This clinical trial is focused on studying Facioscapulohumeral Muscular Dystrophy 1 (FSHD1), a genetic disorder that causes muscle weakness, particularly in the face, shoulders, and upper arms. The study is testing a treatment called Losmapimod, which is taken as a film-coated tablet. The purpose of the study is to evaluate the safety and tolerability of long-term use of Losmapimod in individuals with FSHD1.

Participants in the study will take Losmapimod orally and will be monitored over a period of time to assess how well they tolerate the medication and to observe any changes in their condition. The study will also look at specific markers in the body that might indicate how the disease is progressing or responding to the treatment. Some participants may receive a placebo, which is a tablet that looks like the medication but does not contain the active ingredient.

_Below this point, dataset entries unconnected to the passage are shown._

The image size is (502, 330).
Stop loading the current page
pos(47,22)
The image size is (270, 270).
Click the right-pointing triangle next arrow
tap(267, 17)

The study will involve regular visits to the clinic for check-ups, which may include tests like blood work, heart monitoring (ECG), and other assessments to ensure the safety of the participants. The trial aims to gather important information that could help in understanding the effects of Losmapimod on FSHD1 and potentially improve treatment options for those affected by this condition.

1 joining the study

Participation begins after signing an informed consent form. This confirms understanding and agreement to the study’s terms.

Eligibility is confirmed through a genetic test for Facioscapulohumeral Muscular Dystrophy 1 (FSHD1). This involves assessing the size of the D4Z4 array on chromosome 4.

2 screening phase

A screening phase ensures all criteria are met. This includes a genetic confirmation, which may use previous test results if verified.

During this phase, a muscle biopsy and MRI are scheduled to confirm eligibility.

3 treatment phase

The treatment involves taking Losmapimod tablets orally. The dosage and frequency are determined by the study protocol.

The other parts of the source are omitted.